L’intervento normativo del marzo 2017, rischiarato alla luce di tale approdo ermeneutico, pare quindi sostanzialmente ricondurre ad una rinnovata soggezione del medico al giudizio che governa la colpa in generale, naturalmente incentrato sull’accertamento della violazione di una regola cautelare da parte di un soggetto in grado di potersi uniformare al rispetto della medesima. Nell’ambito di tale valutazione la rilevanza delle linee guida è limitata ad una funzione di indirizzo del comportamento del sanitario, senza assumere efficacia dirimente in punto di responsabilità; qualora infatti l’inosservanza delle linee guida si traduca in un esito lesivo, può dirsi insorgere responsabilità soltanto ove l’azione risulti colposa a seguito del giudizio condotto alla stregua dei criteri ordinari; laddove invece il contegno inosservante conduca l’operazione ad un esito fausto, difetterà in radice l’elemento oggettivo dei delitti previsti dagli artt. 589 e 590 c.p.

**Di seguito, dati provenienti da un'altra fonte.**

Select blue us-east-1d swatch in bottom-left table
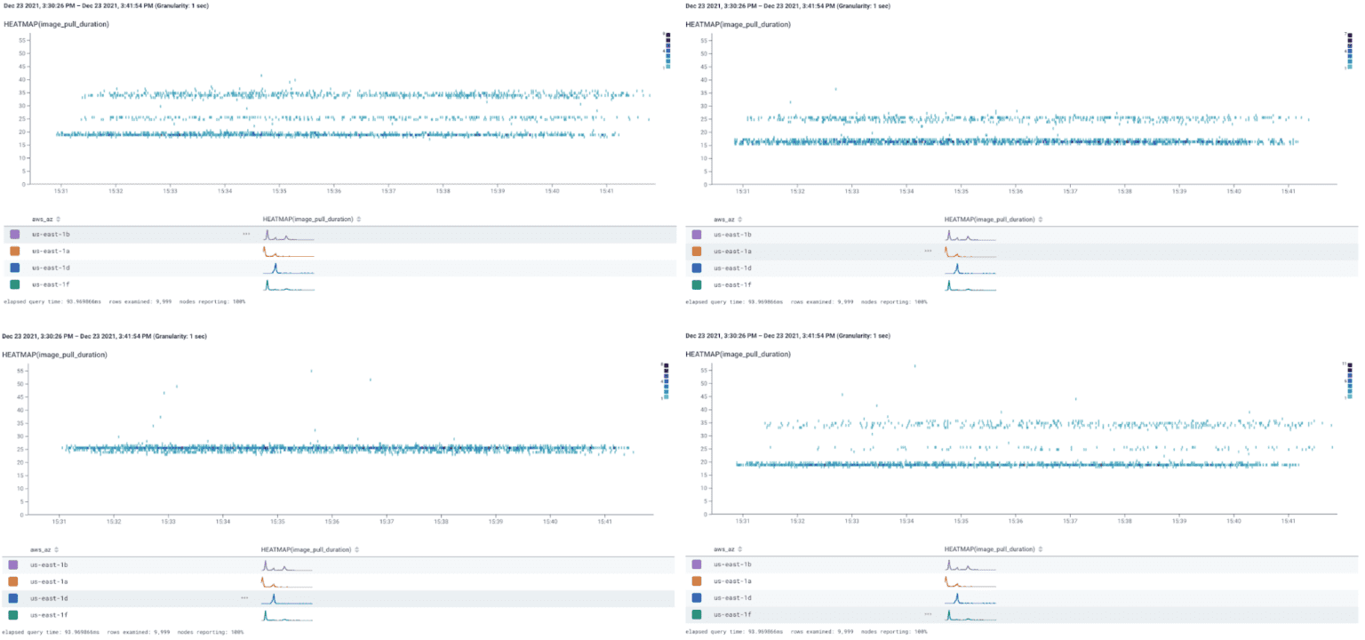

Inoltre, l’abrogazione dell’art. 3, comma 1, d.l. 13 settembre 2012, n. 158, risultato al quale si poteva pervenire anche senza dover necessariamente introdurre una disposizione come quella di cui all’art. 590-sexies c.p., preclude attualmente l’adozione di un trattamento di favore in precedenza accordato ai (pochi) casi in cui l’operatore sanitario osservante delle linee guida versasse in colpa lieve. Con tale operazione il legislatore ha di fatto prodotto, nell’assetto normativo rivisitato, un trattamento deteriore per la classe medica, a fronte della reviviscenza del rilievo penale di condotte rispettose delle raccomandazioni codificate, ma che risultino lievemente colpose: il che pare delinearsi , da un punto di vista intertemporale, in una nuova incriminazione ex art. 2, comma 1, c.p., insuscettibile di trovare applicazione ai fatti compiuti con colpa lieve dai sanitari negli anni di vigenza del decreto Balduzzi, che continueranno a beneficiare di quella peculiare delimitazione della sfera di punibilità prevista dal medesimo.

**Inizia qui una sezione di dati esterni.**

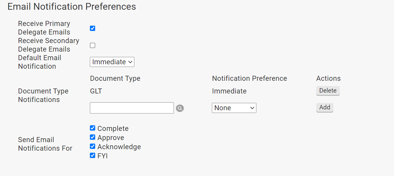Select the Immediate preference text for GLT
This screenshot has width=394, height=176.
[229, 91]
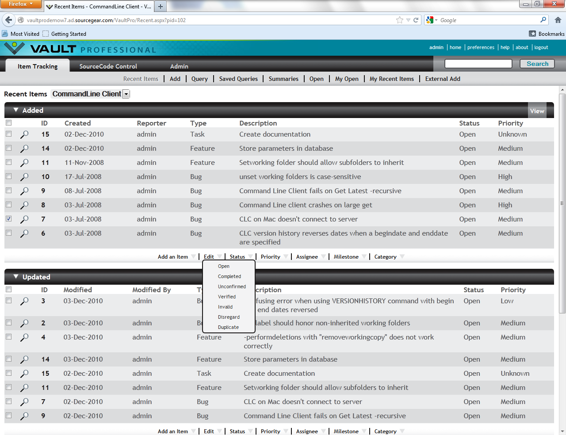This screenshot has height=435, width=566.
Task: Collapse the Added section triangle
Action: pyautogui.click(x=16, y=110)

La legge “Gelli-Bianco” ha, da un lato, ristabilito un’uniformità tra il trattamento penale riservato al medico e quello riservato alla generalità degli individui, accogliendo le perplessità sollevate da quel versante dei critici che ritenevano irragionevole accordare un trattamento di favore ad un particolare ambito professionale, ma, inevitabilmente, ha destato i malumori dei fautori di una disciplina che predisponesse una specifica e chiara regolazione di un settore peculiare come quello medico. Il legislatore del 2017, nel delineare una presunzione relativa di non punibilità, pare comunque aver fallito lo scopo di istituire certezze in tema di colpa penale in ambito medico, sia in termini di garanzia della classe medica, sia in termini di attuazione del diritto alla salute, così come di efficace contrasto alla medicina difensiva.